[Start of section]
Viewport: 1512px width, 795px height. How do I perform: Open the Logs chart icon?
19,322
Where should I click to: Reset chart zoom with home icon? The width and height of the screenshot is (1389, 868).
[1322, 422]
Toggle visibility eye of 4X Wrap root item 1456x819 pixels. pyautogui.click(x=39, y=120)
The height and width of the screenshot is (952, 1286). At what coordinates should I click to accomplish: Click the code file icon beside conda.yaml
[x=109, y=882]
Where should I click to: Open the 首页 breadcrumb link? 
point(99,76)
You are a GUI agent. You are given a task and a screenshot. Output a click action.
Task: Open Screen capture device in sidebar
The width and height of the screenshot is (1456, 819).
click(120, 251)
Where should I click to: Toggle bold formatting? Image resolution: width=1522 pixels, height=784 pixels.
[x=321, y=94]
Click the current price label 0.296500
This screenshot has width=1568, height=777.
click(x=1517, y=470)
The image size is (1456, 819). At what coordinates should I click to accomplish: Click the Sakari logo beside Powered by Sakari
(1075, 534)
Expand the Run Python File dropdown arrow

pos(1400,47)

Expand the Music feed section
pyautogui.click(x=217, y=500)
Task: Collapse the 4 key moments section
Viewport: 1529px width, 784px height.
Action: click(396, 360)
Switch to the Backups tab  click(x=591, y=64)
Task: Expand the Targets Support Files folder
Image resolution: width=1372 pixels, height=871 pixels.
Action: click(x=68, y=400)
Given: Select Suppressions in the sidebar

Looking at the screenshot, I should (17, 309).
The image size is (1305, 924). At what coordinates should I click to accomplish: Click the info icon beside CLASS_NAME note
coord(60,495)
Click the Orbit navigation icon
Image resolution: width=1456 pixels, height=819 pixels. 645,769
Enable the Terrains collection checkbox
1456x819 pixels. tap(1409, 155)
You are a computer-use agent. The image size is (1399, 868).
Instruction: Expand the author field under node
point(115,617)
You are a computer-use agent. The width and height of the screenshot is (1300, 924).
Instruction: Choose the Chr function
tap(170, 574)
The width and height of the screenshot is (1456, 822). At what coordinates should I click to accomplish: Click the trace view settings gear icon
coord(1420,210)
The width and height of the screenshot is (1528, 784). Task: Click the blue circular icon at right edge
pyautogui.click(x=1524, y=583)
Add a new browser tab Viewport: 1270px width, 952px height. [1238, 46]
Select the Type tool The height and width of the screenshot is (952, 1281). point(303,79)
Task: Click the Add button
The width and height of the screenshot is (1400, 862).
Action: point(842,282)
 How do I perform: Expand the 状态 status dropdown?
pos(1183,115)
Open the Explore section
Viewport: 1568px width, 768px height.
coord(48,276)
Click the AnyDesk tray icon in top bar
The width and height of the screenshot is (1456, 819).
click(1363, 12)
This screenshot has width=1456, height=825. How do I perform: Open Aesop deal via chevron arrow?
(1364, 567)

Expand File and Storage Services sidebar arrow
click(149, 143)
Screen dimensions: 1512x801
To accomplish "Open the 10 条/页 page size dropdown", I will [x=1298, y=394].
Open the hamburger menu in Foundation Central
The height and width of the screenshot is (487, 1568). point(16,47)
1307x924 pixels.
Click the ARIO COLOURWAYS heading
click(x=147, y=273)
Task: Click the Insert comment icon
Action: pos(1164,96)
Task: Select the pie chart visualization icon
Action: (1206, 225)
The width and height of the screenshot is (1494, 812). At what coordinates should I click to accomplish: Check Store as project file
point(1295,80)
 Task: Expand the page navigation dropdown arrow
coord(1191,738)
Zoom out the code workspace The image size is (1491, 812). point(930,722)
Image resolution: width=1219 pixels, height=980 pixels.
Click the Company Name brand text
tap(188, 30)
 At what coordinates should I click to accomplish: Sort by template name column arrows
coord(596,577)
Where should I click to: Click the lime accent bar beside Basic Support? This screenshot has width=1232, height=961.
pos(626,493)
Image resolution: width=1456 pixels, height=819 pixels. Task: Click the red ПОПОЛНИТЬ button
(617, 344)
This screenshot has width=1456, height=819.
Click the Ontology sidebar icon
[End of section]
Directions for this task → Above are the records; retype every one exactly.

Completed exercise →
Viewport: 1512px width, 795px height. How do I perform: Open the Logs chart icon?
19,322
Where should I click to: Reset chart zoom with home icon? The width and height of the screenshot is (1389, 868).
[1322, 422]
Toggle visibility eye of 4X Wrap root item 1456x819 pixels. pyautogui.click(x=39, y=120)
The height and width of the screenshot is (952, 1286). At what coordinates should I click to accomplish: Click the code file icon beside conda.yaml
[x=109, y=882]
Where should I click to: Open the 首页 breadcrumb link? 
point(99,76)
You are a GUI agent. You are given a task and a screenshot. Output a click action.
Task: Open Screen capture device in sidebar
The width and height of the screenshot is (1456, 819).
click(120, 251)
Where should I click to: Toggle bold formatting? Image resolution: width=1522 pixels, height=784 pixels.
[x=321, y=94]
Click the current price label 0.296500
This screenshot has width=1568, height=777.
click(x=1517, y=470)
The image size is (1456, 819). At what coordinates should I click to accomplish: Click the Sakari logo beside Powered by Sakari
(1075, 534)
Expand the Run Python File dropdown arrow

pos(1400,47)

Expand the Music feed section
pyautogui.click(x=217, y=500)
Task: Collapse the 4 key moments section
Viewport: 1529px width, 784px height.
Action: click(396, 360)
Switch to the Backups tab  click(x=591, y=64)
Task: Expand the Targets Support Files folder
Image resolution: width=1372 pixels, height=871 pixels.
Action: click(x=68, y=400)
Given: Select Suppressions in the sidebar

Looking at the screenshot, I should (17, 309).
The image size is (1305, 924). At what coordinates should I click to accomplish: Click the info icon beside CLASS_NAME note
coord(60,495)
Click the Orbit navigation icon
Image resolution: width=1456 pixels, height=819 pixels. 645,769
Enable the Terrains collection checkbox
1456x819 pixels. tap(1409, 155)
You are a computer-use agent. The image size is (1399, 868).
Instruction: Expand the author field under node
point(115,617)
You are a computer-use agent. The width and height of the screenshot is (1300, 924).
Instruction: Choose the Chr function
tap(170, 574)
The width and height of the screenshot is (1456, 822). At what coordinates should I click to accomplish: Click the trace view settings gear icon
coord(1420,210)
The width and height of the screenshot is (1528, 784). Task: Click the blue circular icon at right edge
pyautogui.click(x=1524, y=583)
Add a new browser tab Viewport: 1270px width, 952px height. [1238, 46]
Select the Type tool The height and width of the screenshot is (952, 1281). point(303,79)
Task: Click the Add button
The width and height of the screenshot is (1400, 862).
Action: point(842,282)
 How do I perform: Expand the 状态 status dropdown?
pos(1183,115)
Open the Explore section
Viewport: 1568px width, 768px height.
coord(48,276)
Click the AnyDesk tray icon in top bar
The width and height of the screenshot is (1456, 819).
click(1363, 12)
This screenshot has width=1456, height=825. How do I perform: Open Aesop deal via chevron arrow?
(1364, 567)

Expand File and Storage Services sidebar arrow
click(149, 143)
Screen dimensions: 1512x801
To accomplish "Open the 10 条/页 page size dropdown", I will [x=1298, y=394].
Open the hamburger menu in Foundation Central
The height and width of the screenshot is (487, 1568). point(16,47)
1307x924 pixels.
Click the ARIO COLOURWAYS heading
click(x=147, y=273)
Task: Click the Insert comment icon
Action: pos(1164,96)
Task: Select the pie chart visualization icon
Action: (1206, 225)
The width and height of the screenshot is (1494, 812). At what coordinates should I click to accomplish: Check Store as project file
point(1295,80)
 Task: Expand the page navigation dropdown arrow
coord(1191,738)
Zoom out the code workspace The image size is (1491, 812). point(930,722)
Image resolution: width=1219 pixels, height=980 pixels.
Click the Company Name brand text
tap(188, 30)
 At what coordinates should I click to accomplish: Sort by template name column arrows
coord(596,577)
Where should I click to: Click the lime accent bar beside Basic Support? This screenshot has width=1232, height=961.
pos(626,493)
Image resolution: width=1456 pixels, height=819 pixels. Task: Click the red ПОПОЛНИТЬ button
(617, 344)
This screenshot has width=1456, height=819.
Click the Ontology sidebar icon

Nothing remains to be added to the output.